Americans increased their borrowing for auto loans and other types of consumer debt (search) at an annual rate of 3.1 percent in March, the smallest gain in four months, the Federal Reserve (search) reported Friday.

The March increase represented a rise in consumer credit of $5.52 billion, below the $6 billion increase that economists had been forecasting. It followed a $5.79 billion increase in consumer debt in February.

The 3.1 percent increase at an annual rate in March followed a 3.3 percent rise in February and a huge 6.5 percent surge in January. It represented the smallest percentage increase since a tiny 0.2 percent rise last November.

The consumer has been the standout performer for the economy, boosting personal borrowing to record levels to fuel a buying binge that has provided much of the fuel for the three-year-old economic expansion.

Fears that weaker employment growth might put a damper on spending this year were eased by another report Friday showing that businesses added 274,000 workers in April, far above the 175,000 gain in payrolls that had been forecast.

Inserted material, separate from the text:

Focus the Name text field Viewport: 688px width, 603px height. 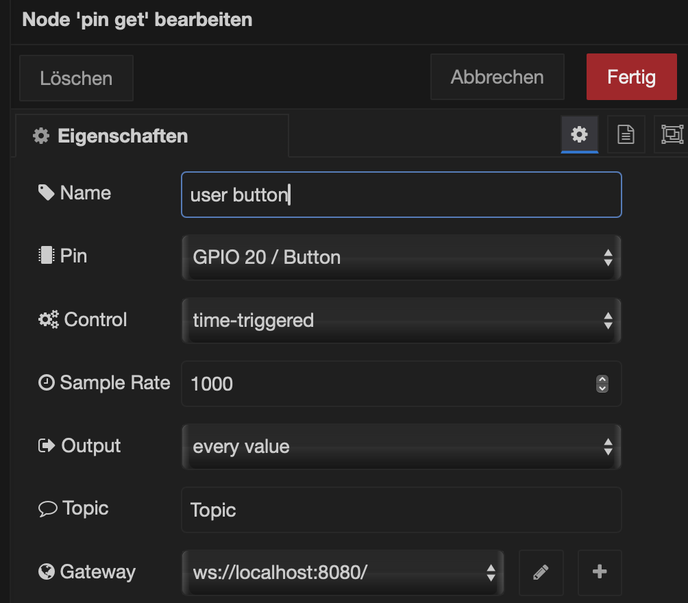tap(401, 195)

It was the best showing in two months and came as the government revised up by 93,000 the estimates for job growth in February and March.

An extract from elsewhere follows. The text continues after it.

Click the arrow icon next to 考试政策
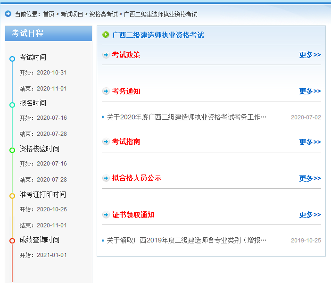 tap(106, 55)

Total consumer debt now stands at a record level of $2.126 trillion.

Demand for credit cards and other types of revolving credit edged up at an annual rate of 0.6 percent in March following much bigger gains of 4.8 percent in February and 6.3 percent in January.

Demand for non-revolving debt, a category that includes auto loans, loans for mobile homes, boats and other miscellaneous categories such as loans for vacations and schooling, rose at an annual rate of 4.7 percent in March, more than double the 2.3 percent gain in February.

The consumer credit covered in the Fed report does not include mortgage loans or home equity loans.